EXTRAIT FOURNI:
Rodrigo Ballester : Sans parler des Pays-Bas et son revirement électoral, la Belgique qui élira également ses députés nationaux et régionaux ce week-end et dont les sondages en Flandres prévoient un raz-de-marée souverainiste), l’Espagne et les tensions migratoires surtout en Catalogne, le Danemark et ses politiques de contrôle migratoire très strictes, l’Italie qui accumule les polémiques notamment au sujet de impact culturel de la migration dans les écoles, et j’en passe. La migration illégale est, de loin, le sujet le plus épineux et omniprésent de cette campagne électorale et la préoccupation principale dans tous les pays d’Europe occidentale. Ce rejet est encore plus présent dans les pays accueillant une immigration arabo-musulmane et a été en plus exacerbé par le conflit au Moyen Orient et les manifestations, parfois violentes, souvent agressives en faveur de la Palestine.  Toute l’Europe est concernée par ce phénomène à l’exception de l’Europe centrale et de l’Est.

MATÉRIEL FOURNI:
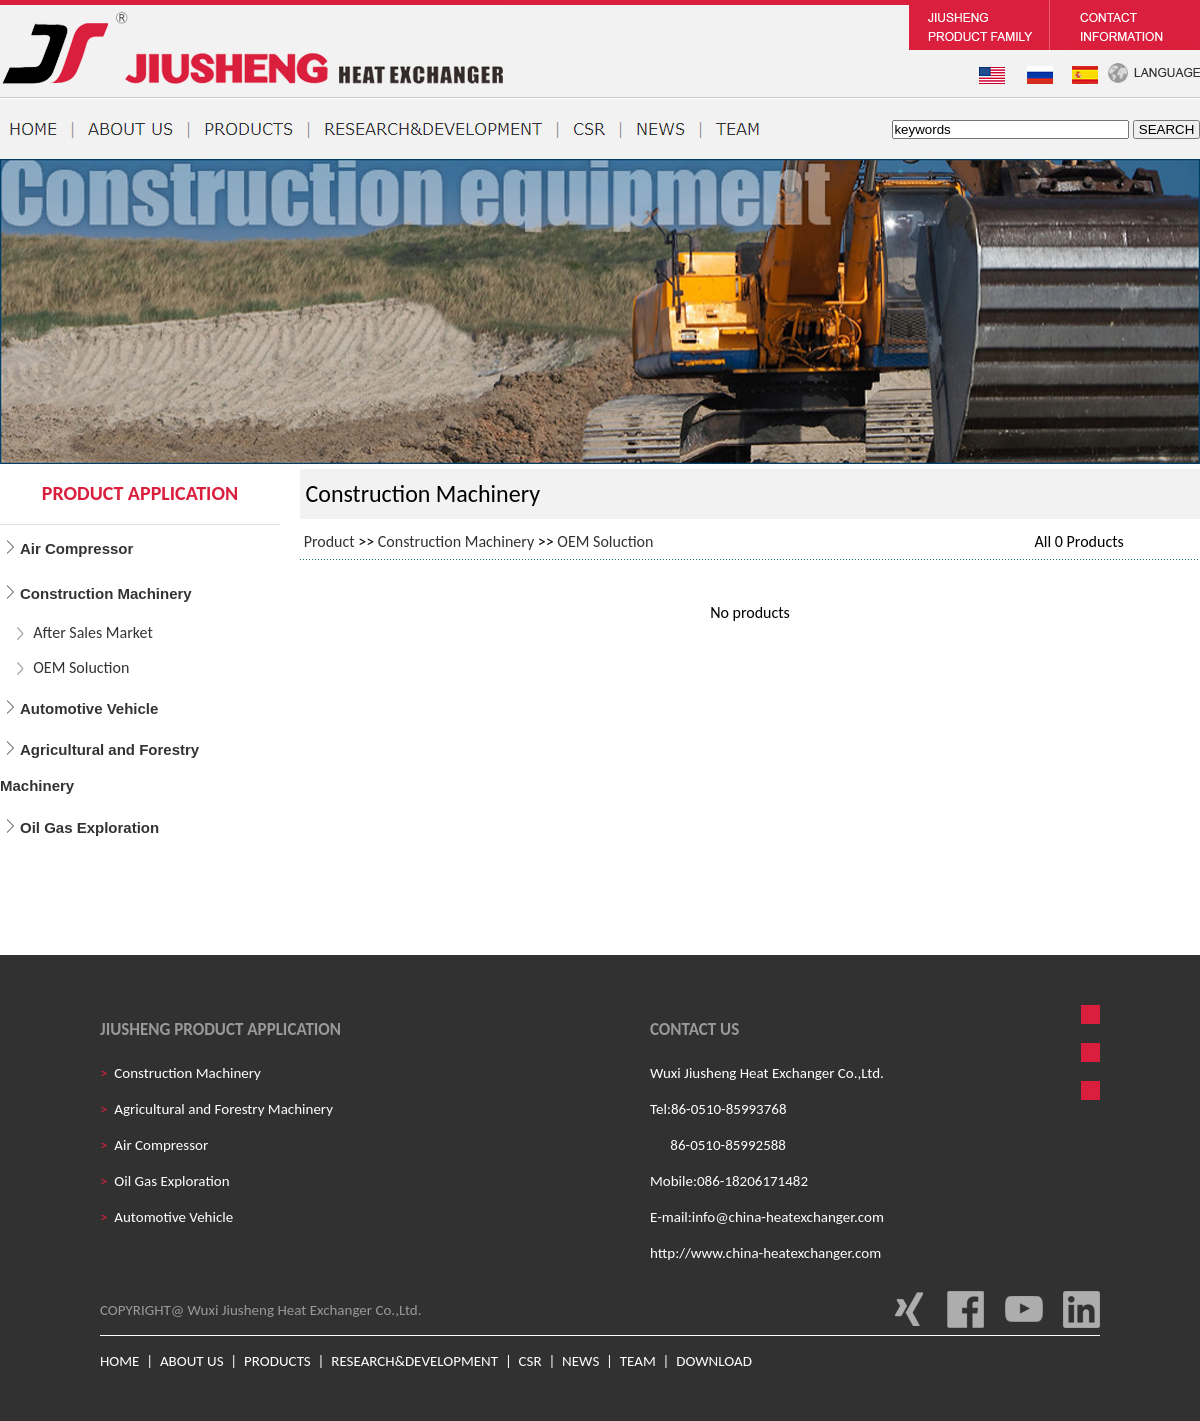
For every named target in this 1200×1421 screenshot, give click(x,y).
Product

QUESTION COURTE 1: D'après l'extrait sur la campagne électorale européenne, quel sujet est de loin le plus épineux de cette campagne ?
QUESTION COURTE 2: Poursuivez l'extrait sur la migration dans la campagne électorale européenne après sa dernière phrase.
La liste n'a aucun lien avec l'extrait.

RÉPONSE ATTENDUE 1: La migration illégale.

RÉPONSE ATTENDUE 2:
Flambée de violence ? L’assassinat d’un policier à Mannheim et l’attaque contre un politicien de l’AFD ne sont heureusement pas encore monnaie courante. Mais ne nous voilons pas la face, la violence directement ou indirectement liée à une immigration massive et mal gérée est bien présente en Europe occidentale. Elle prend les traits du séparatisme, du communautarisme, de l’antisémitisme, du racisme (y compris contre les autochtones) et, dans le pire des cas, du terrorisme. Vous en savez quelque chose en France. Si en plus, cette situation à fleur de peau est niée par les élites politiques et judiciaires, si on rajoute une certaine gauche qui jette des litres d’huile sur le feu, la perception victimaires de certaines communautés, et l’hystérie des réseaux sociaux, et bien il n’a pas de quoi être optimiste. La violence est bien là. Va-t-elle augmenté ? Voilà la seule question.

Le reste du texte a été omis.